You love your dogs. I love you. Want me to paint them?
I agree...she is just so obviously suffering from an eating disorder! Hey Lionel, FEED YOUR DAMN DAUGHTER!!!
Sweet crap, it looks like she's one of the marionettes from Team America (F*** yeah!).
Thank the lord the reality of it all is hidden with the candy wrapper we call clothes. Please to be making it with a clothes pin!
can you say chicklets on a stick....she may want to consider downsizing her veneers!!

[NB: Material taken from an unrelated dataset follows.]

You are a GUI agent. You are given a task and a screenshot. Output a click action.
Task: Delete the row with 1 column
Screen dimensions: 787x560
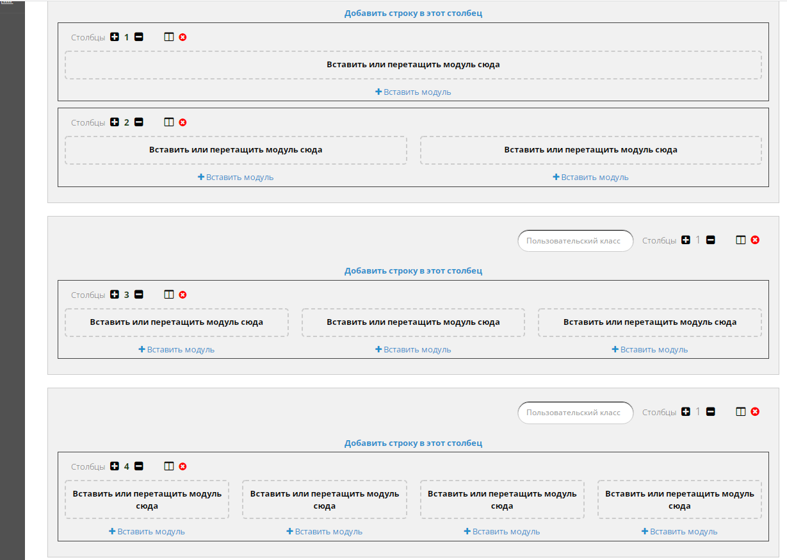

I bet even her tonsils feel boney?
I guess it wouldn't be so bad if you were into necrophilia.
Who is she?
Leykis says she could stand to lose a couple
No wonder the 3rd world hates us. They look like this because of disease and famine. She looks like this because of too much money, drugs and a lousy shrink.
I'd give one months salary to fuck her so hard I snapped her pelvis and put her in a body cast. Admit it guys, who wouldn't want a chance to crack her in two with some hot monkey sex?
I just want to know, why do people use little dogs as a fashion statement?That poor dog. Thousands of years of breeding, from a wolf to a fuzzy little accessory, too expensive to be bought at the Fashion Bug.On the other hand, by having such a small animal next to her, it makes her look bigger. Just like Pigglet when he stands next to Pooh.
I bet her legs bend backwards at the knee like a coyote.
Kurt said... I'd give one months salary to fuck her so hard I snapped her pelvis and put her in a body cast. Admit it guys, who wouldn't want a chance to crack her in two with some hot monkey sex? Please send me your paycheck and I will send you a couple #2 pencils. The yellow rubs right off.